There is considerable unfounded stigma and discrimination toward the mentally ill based on the popular notion that psychiatric patients are dangerous people. When you think about it and educate yourself - people with depression have a mental illness, and are in fact, "psychiatric patients" but are much more likely to be a threat to themselves than others. People who are bipolar often times act out impulsively, in ways such as, indulging in extreme spending sprees, engaging in promiscuous sexual activities, decreased need for sleep, an overwhelming amount of energy and talkativeness yet when they hit lows can be extremely reserved, isolated, and hopeless - and yet again, these symptoms pose much more of a threat to those who suffer from them than others. And what about Schizophrenia? The following link is a representation of what auditory hallucinations may sound like to those who are diagnosed with Schizophrenia, I'll warn you, this is a bit disturbing to hear but if you listen, the violence in the words being said and the incredibly degrading statements are directed at the individual hearing these voices, not at others. http://youtu.be/0vvU-Ajwbok. Of course as with any diagnosis of mental illness there are various levels of intensity. Two people with the same diagnosis may have very different ways of channeling their reactions to their medical condition.
So before everyone continues to jump on the bandwagon of discussing mental illness and how it should be addressed, let's all take a moment and learn more because knowledge truly is power.
Supporting NAMI benefits everyone, not just the mentally ill. Please consider donating and as always - no amount is too small. You will also notice I've double my fundraising goal from last year because of the importance of the cause and, because I far exceeded my goal of $500 last year so why not raise the bar this year!
Some notes and info about NAMI and Mental Illness from their site:
Mental illness affects everyone. Nearly 60 million Americans experience a mental health condition every year. Regardless of race, age, religion or economic status, mental illness impacts the lives of at least one in four adults and one in 10 children across the United States.
People living with mental illness need help and hope: they need a community that supports them, their families and their recovery.

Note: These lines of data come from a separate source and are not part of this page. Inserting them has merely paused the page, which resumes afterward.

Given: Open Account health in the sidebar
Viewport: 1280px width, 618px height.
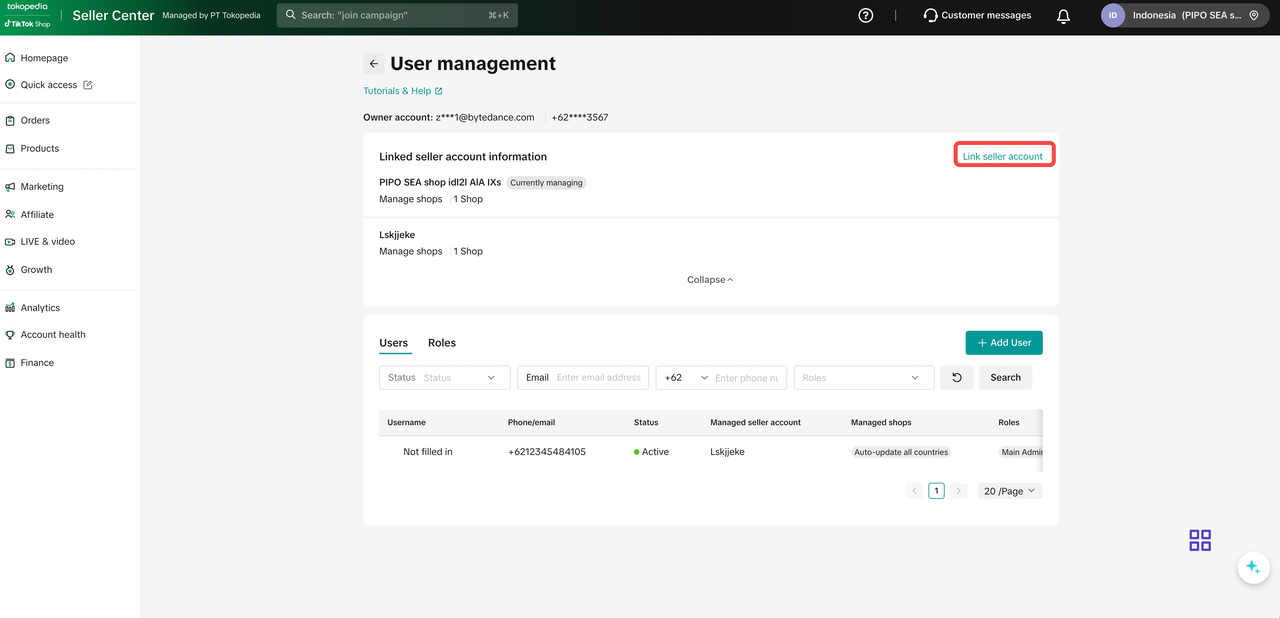Looking at the screenshot, I should coord(52,335).
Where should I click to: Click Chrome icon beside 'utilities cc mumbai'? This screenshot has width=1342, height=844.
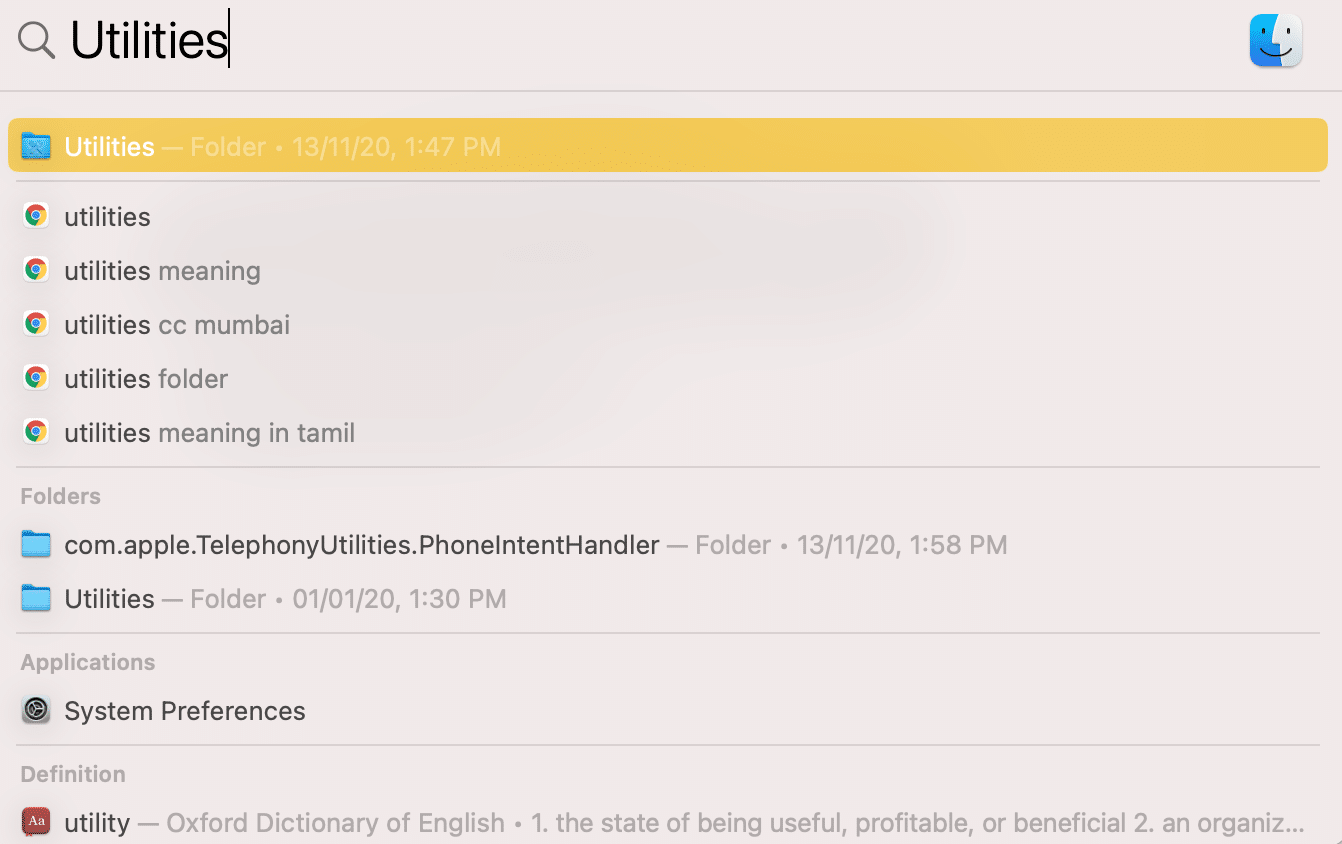click(x=36, y=325)
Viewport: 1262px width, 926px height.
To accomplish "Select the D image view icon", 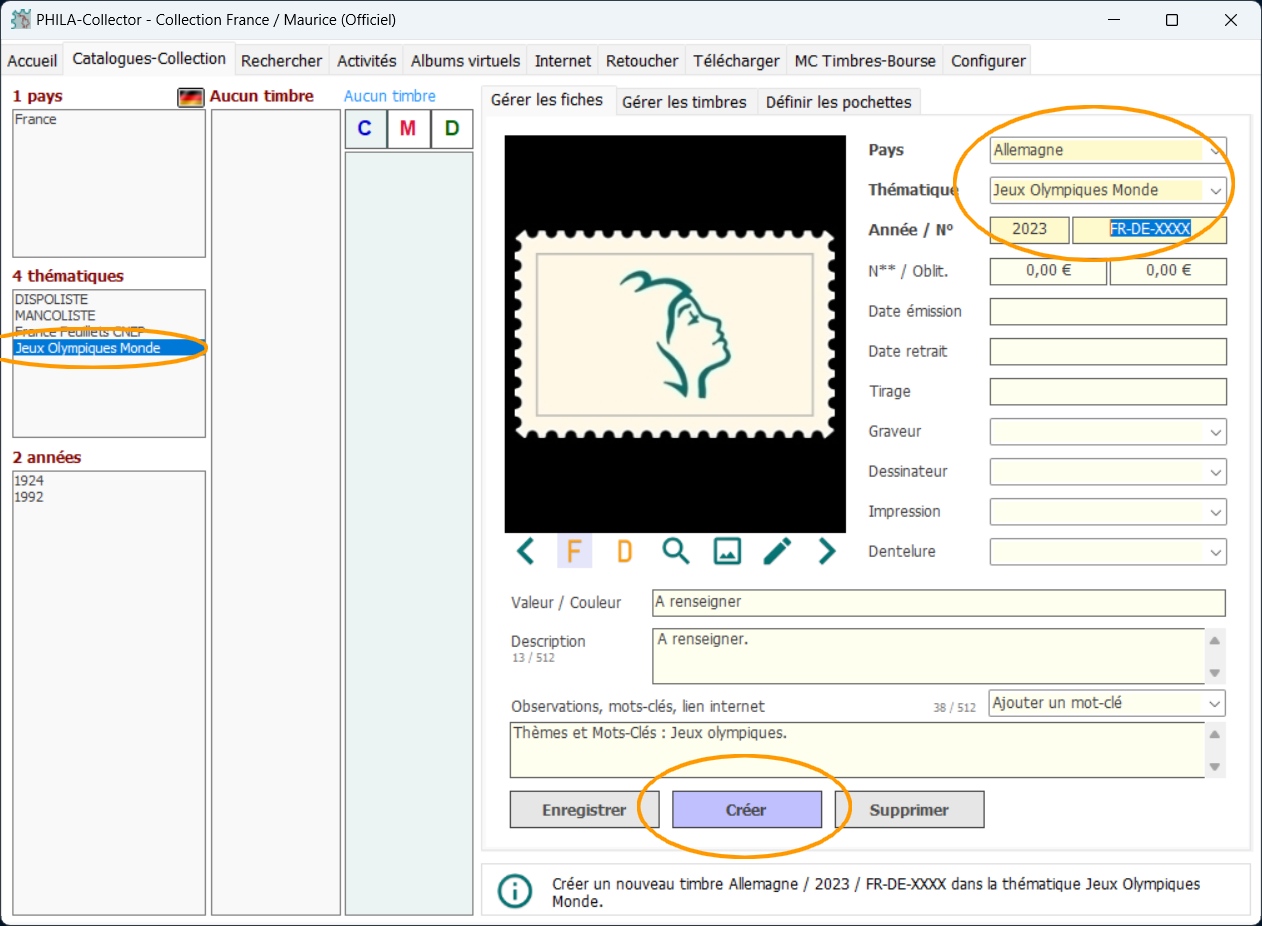I will pos(624,551).
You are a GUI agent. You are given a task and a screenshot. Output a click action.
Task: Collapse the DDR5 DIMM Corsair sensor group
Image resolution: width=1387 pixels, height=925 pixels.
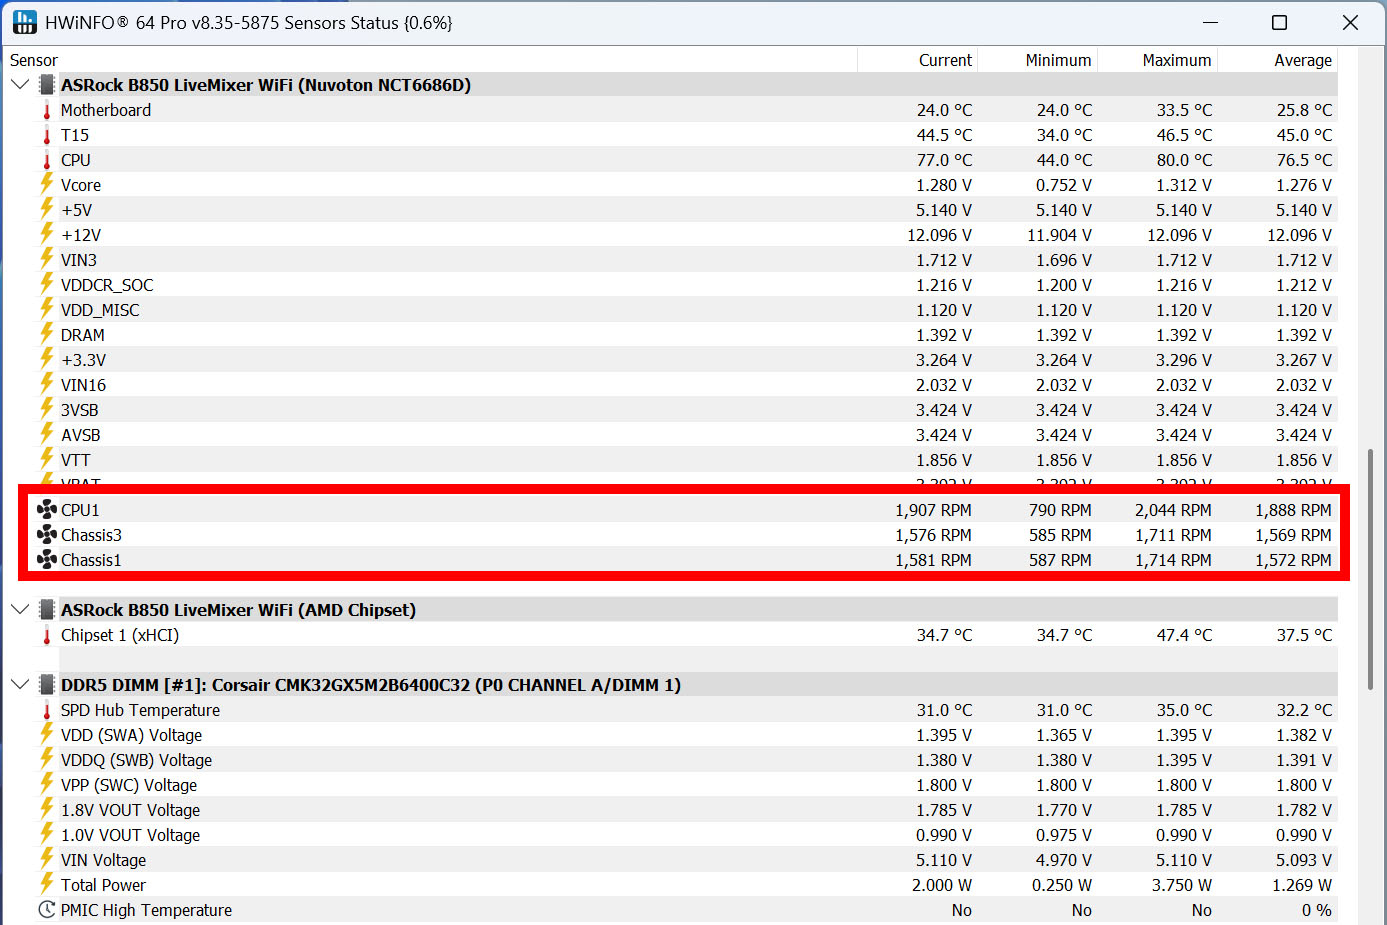coord(19,684)
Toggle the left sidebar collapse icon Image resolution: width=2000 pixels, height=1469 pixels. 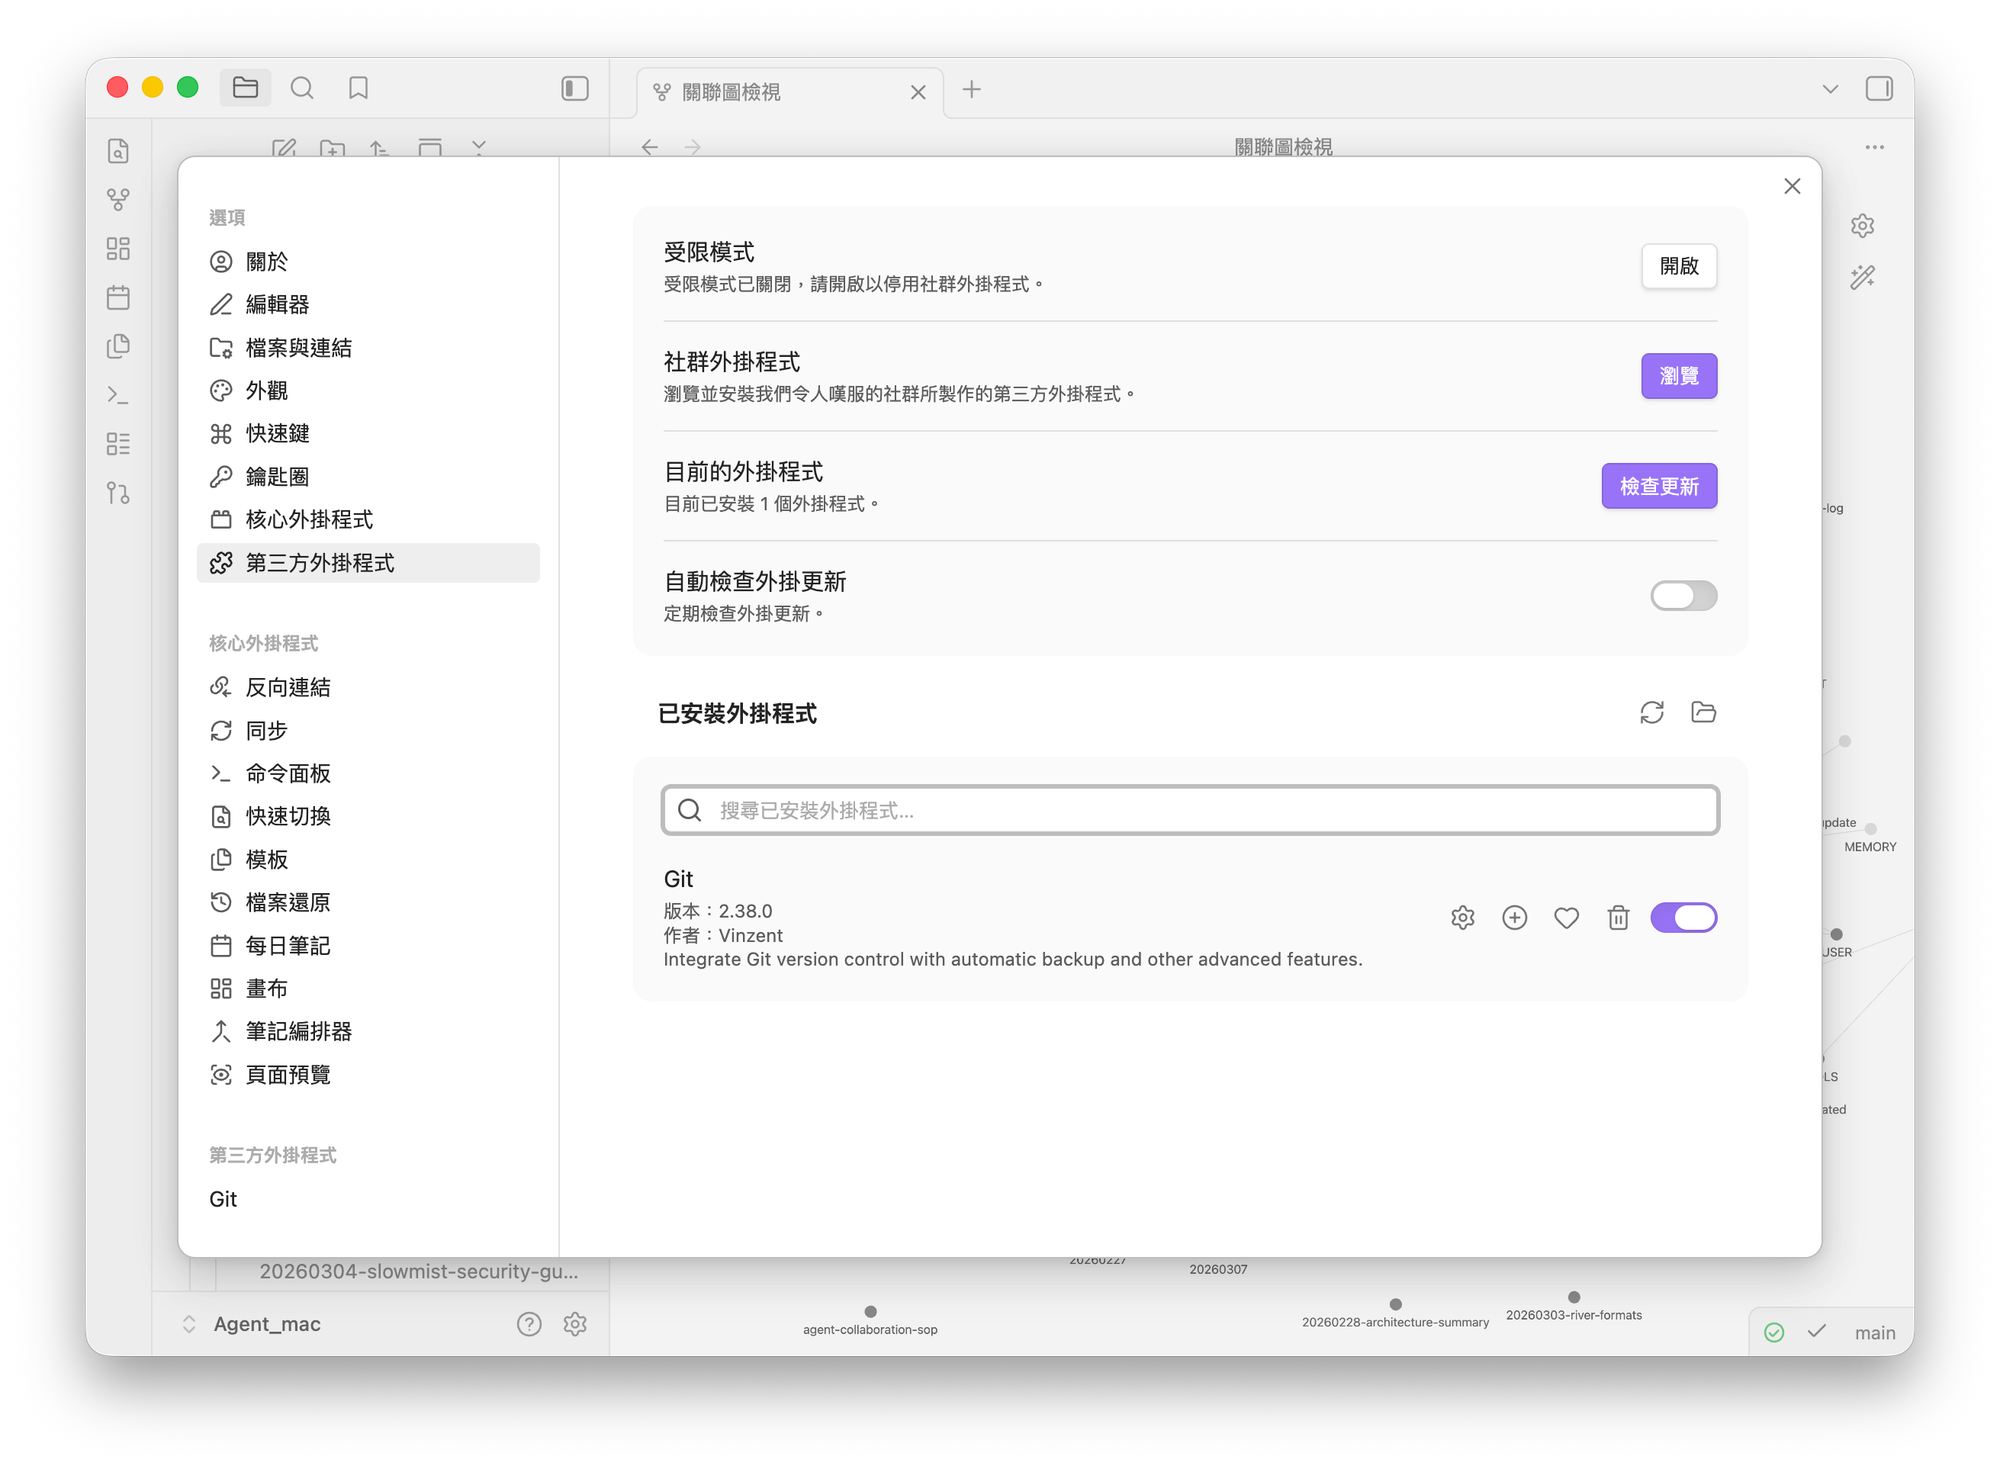[575, 88]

Because mental illness devastates the lives of so many Americans, NAMI works every day to save every life.
NAMI is the National Alliance on Mental Illness, the nation’s largest grassroots mental health organization dedicated to building better lives for the millions of Americans affected by mental illness. NAMI advocates for access to services, treatment, supports and research and is steadfast in its commitment to raise awareness and build a community for hope for all of those in need.
NAMI is the foundation for hundreds of NAMI State Organizations, NAMI Affiliates and volunteer leaders who work in local communities across the country to raise awareness and provide essential and free education, advocacy and support group programs.